Graduation Year

2010

Document Type

Dissertation

Degree

Ph.D.

Degree Granting Department

Community and Family Health

Major Professor

Bruce Levin, Dr.P.H.

Co-Major Professor

Ellen Daley, Ph.D.

Keywords

Haitians, African Americans, Immigrants, Qualitative methods, Socio-ecological, Sexual health, Health beliefs, Theory of gender and power

Abstract

Twenty five years after AIDS was first scientifically described, the disease continues to take its toll on the human population. HIV/AIDS disproportionately affects marginalized groups such as poor, underserved, minority populations. In the United States, Blacks become infected with and die from HIV/AIDS more than any other ethnic or racial group. Despite a vast body of literature on HIV/AIDS, little research has focused on black heterosexual men and even fewer studies have explored the context of risk among subgroups of black men. Using qualitative research methods and a socio-ecological framework, this study explored the intrapersonal, socio-cultural, and behavioral factors that influence sexual behaviors in ethnic subgroups of black men who identify as heterosexual. Further, the study examined black women's perceptions of the sexual behaviors of black men.

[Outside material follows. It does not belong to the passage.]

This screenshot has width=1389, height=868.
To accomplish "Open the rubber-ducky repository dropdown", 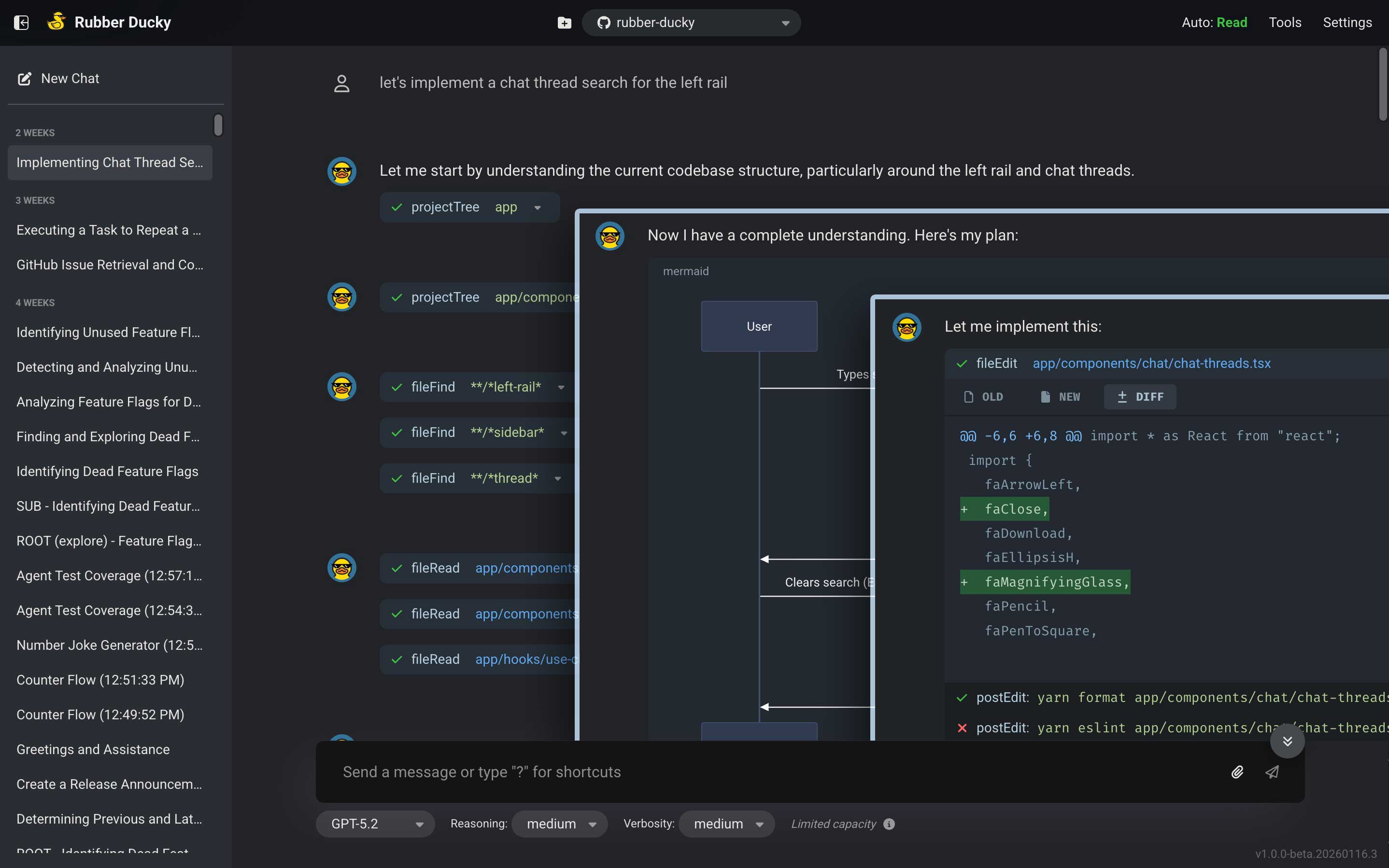I will [784, 24].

Conducted in a metropolitan area in Southwest Florida , the study consisted of two phases: 1) semi-structured in-depth interviews were conducted among U.S.-born (N=15) and Haitian-born (N=14) heterosexual men who are 18 years and older and have lived in the U.S. for at least 3 years. 2) Using focus group methodology, phase 2 explored black women's (N=23) perceptions of black male sexual behaviors. Study findings have significant implications for public health education, research and practice. Findings reveal that while Haitian-born and U.S.-born men have high levels of knowledge about HIV, they also ascribe to HIV conspiracy beliefs and practice high risk sexual behaviors such as unprotected sex and partner concurrency. Results show that black men's sexual behaviors are influenced by socio-ecological factors such as family norms, hip-hop culture and religious beliefs.

Female study participants perceived factors such as masculine ideologies, socialization, and the male-to-female ratio imbalance as critical influences on male sexual behaviors. While intrapersonal approaches are important to address HIV risk behaviors, ecological frameworks are necessary to inform the development of HIV prevention programs that address the socio-ecological factors that create an environment of risk. This inquiry underscores cultural and gender differences in the conceptualization of HIV/AIDS. Findings have implications for HIV prevention and demonstrate the need for gender-specific and culturally relevant HIV prevention approaches for U.S.-born and Haitian-born blacks.